Some changes to baseball…

           Defensive Shift

       Some players (even previously good hitters) had a tendency to almost always hit the ball to the same side of the ball park

      So you put more players on that side

           Awards based on statistics

       In the 2014 AL Cy Young (best pitcher) race, Cleveland’s Corey Kluber beat Felix Hernandez because his FIP was better than Felix’s

      In other words, Kluber’s  slightly higher ERA was considered more impressive, because he did it in front Cleveland’s historically bad fielders.

       In 2013, AL MVP went to Triple Crown Winner Miguel Cabrera (who led in all traditional hitting stats) over Mike Trout (who led in WAR)

      In 2014, Pitcher Clayton Kershaw won the NL MVP over Stanton and McCutchen because he led in WAR

 

Moneyball (cont.)

            This has spread to other sports too, most of which have kept far, far, fewer statistics than baseball (including more fluid sports like football and ice hockey)
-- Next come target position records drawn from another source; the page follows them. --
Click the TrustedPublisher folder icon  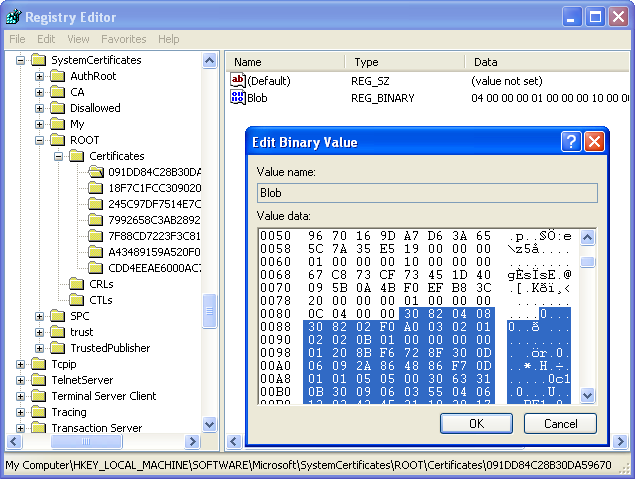[58, 348]
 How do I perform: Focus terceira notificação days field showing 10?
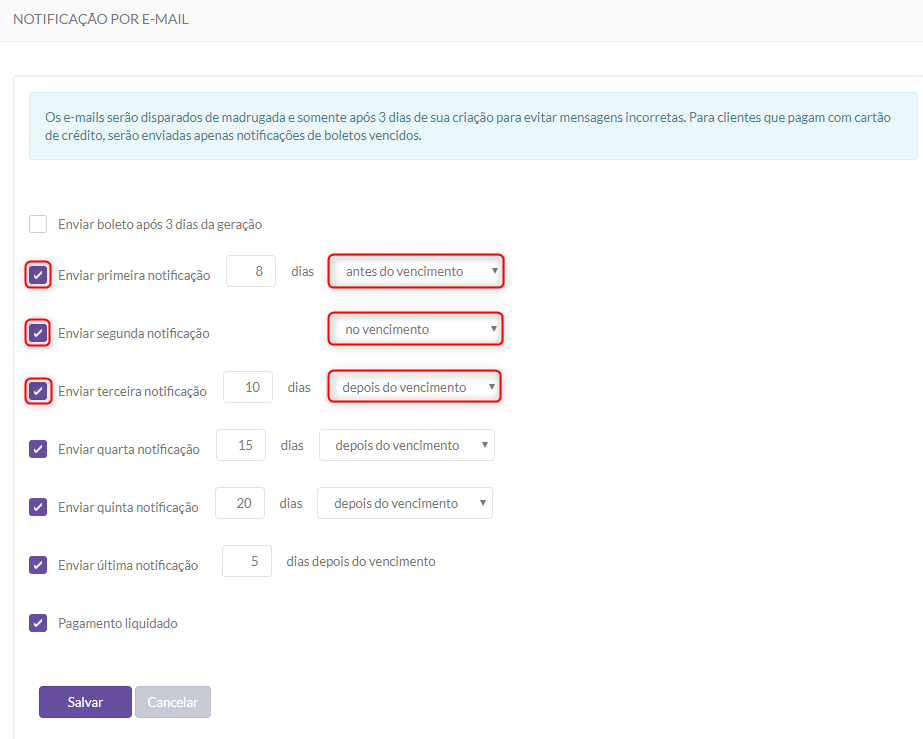click(248, 387)
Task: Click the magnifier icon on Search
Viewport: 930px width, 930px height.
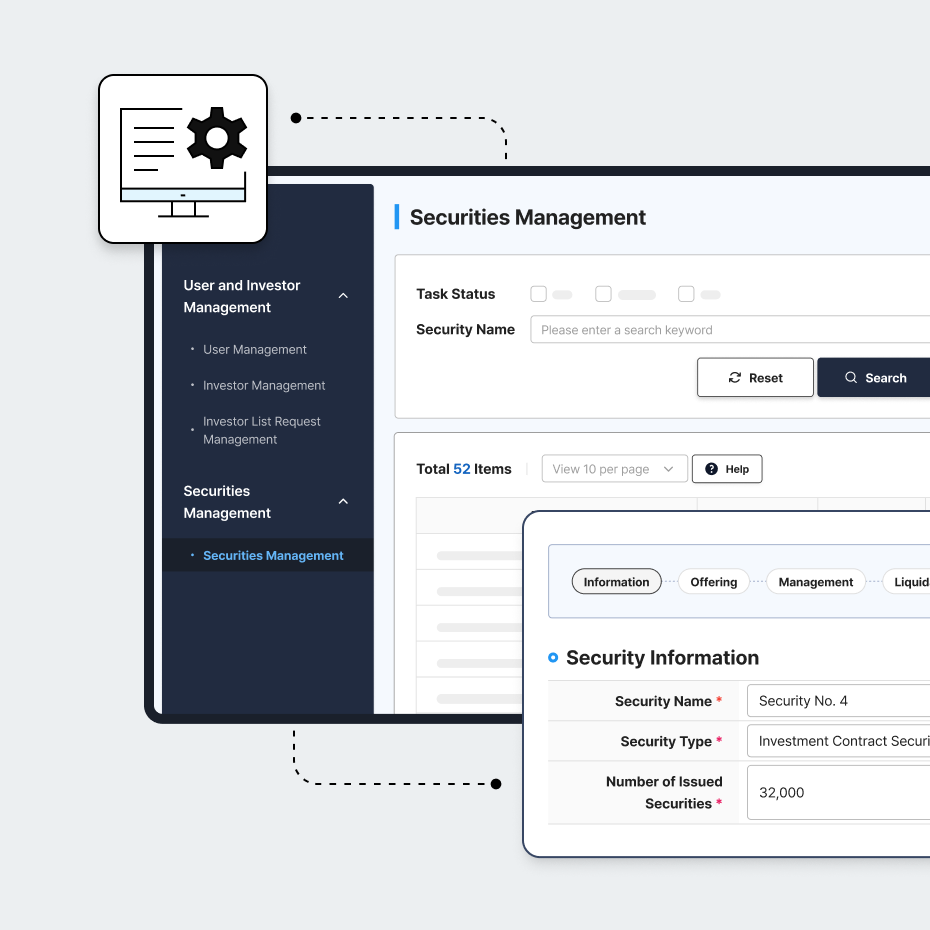Action: coord(851,378)
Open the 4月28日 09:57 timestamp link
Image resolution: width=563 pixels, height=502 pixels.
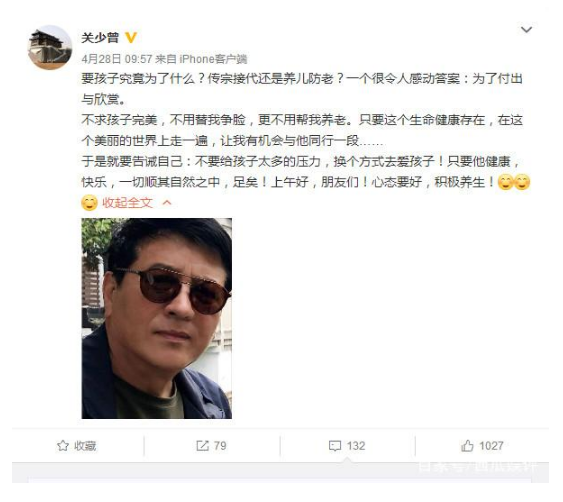pyautogui.click(x=117, y=59)
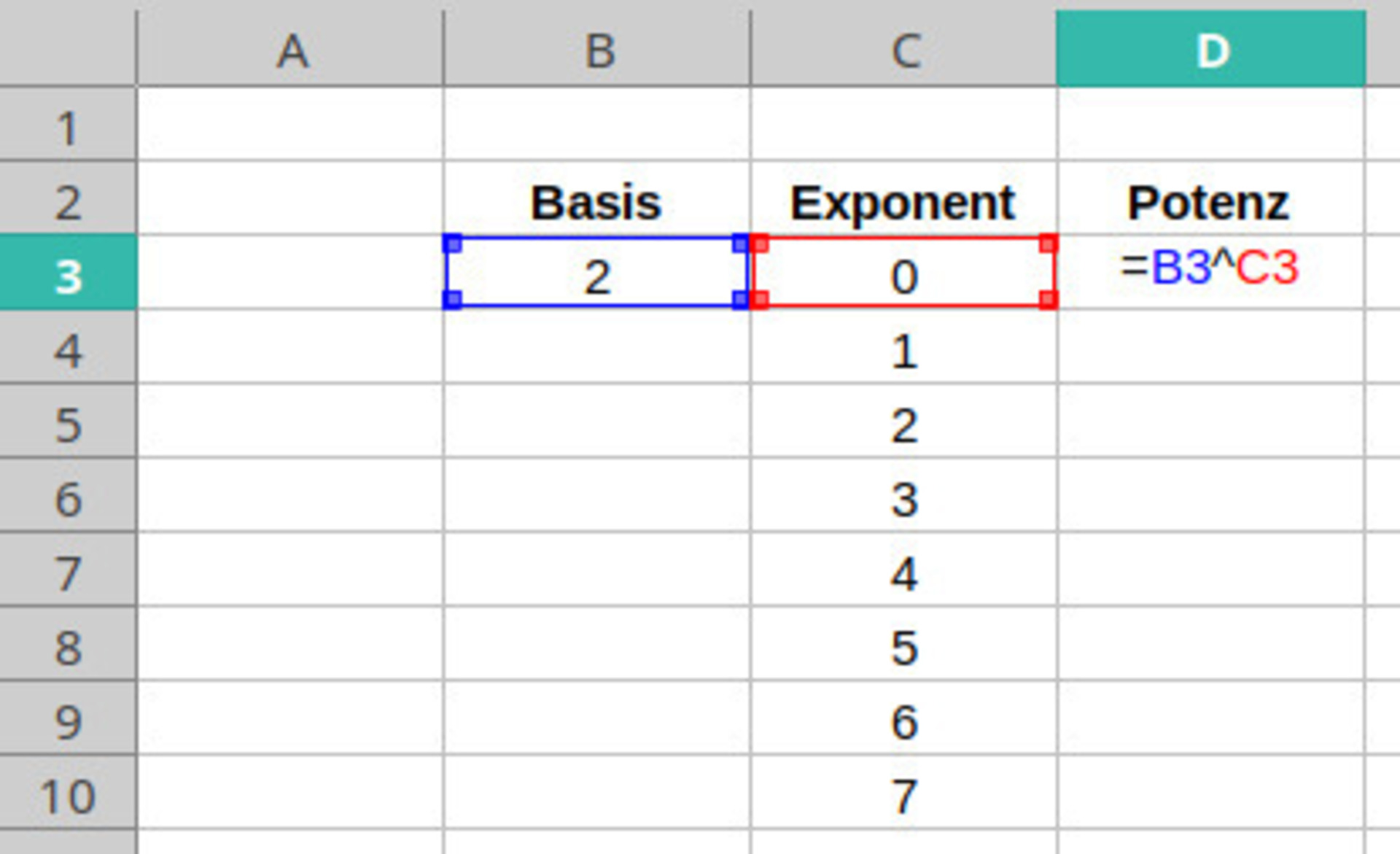Select column C header
The image size is (1400, 854).
point(903,51)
        The same debate over the nature of value of authority has occurred there as well, with predictable results.

 

Conclusions

            In baseball, there was kind of a very weak positivism, which was very persistent, but got recently  swept away by an improved positivism

        But SABREMETRICS biggest gains were over bad positivism, it is harder to find advantages now

       With STATCAST, they are seeking ever more diverse terrains upon which to run statistical analysis and improve player discipline/performance

            It shows that although institutions  and entrenched interests are powerful, they are not universally so

        Baseball was basically rethought by its own audience (or at least fantasy players); furthermore largely by fans who were never good at baseball

       This challenged the dominant image of masculinity at the center of sports culture (while perhaps replacing it with another masculinity  (cocky brainiac?) that will come to dominate)

        But powerful, well-capitalized institutions have amazing absorptive capacity; although slow to admit stats work, baseball did pivot very quickly and swallowed all those who once challenged it

       Such is capitalism, where it is hard to be truly rebellious, because there is money to be made off of rebellion, too.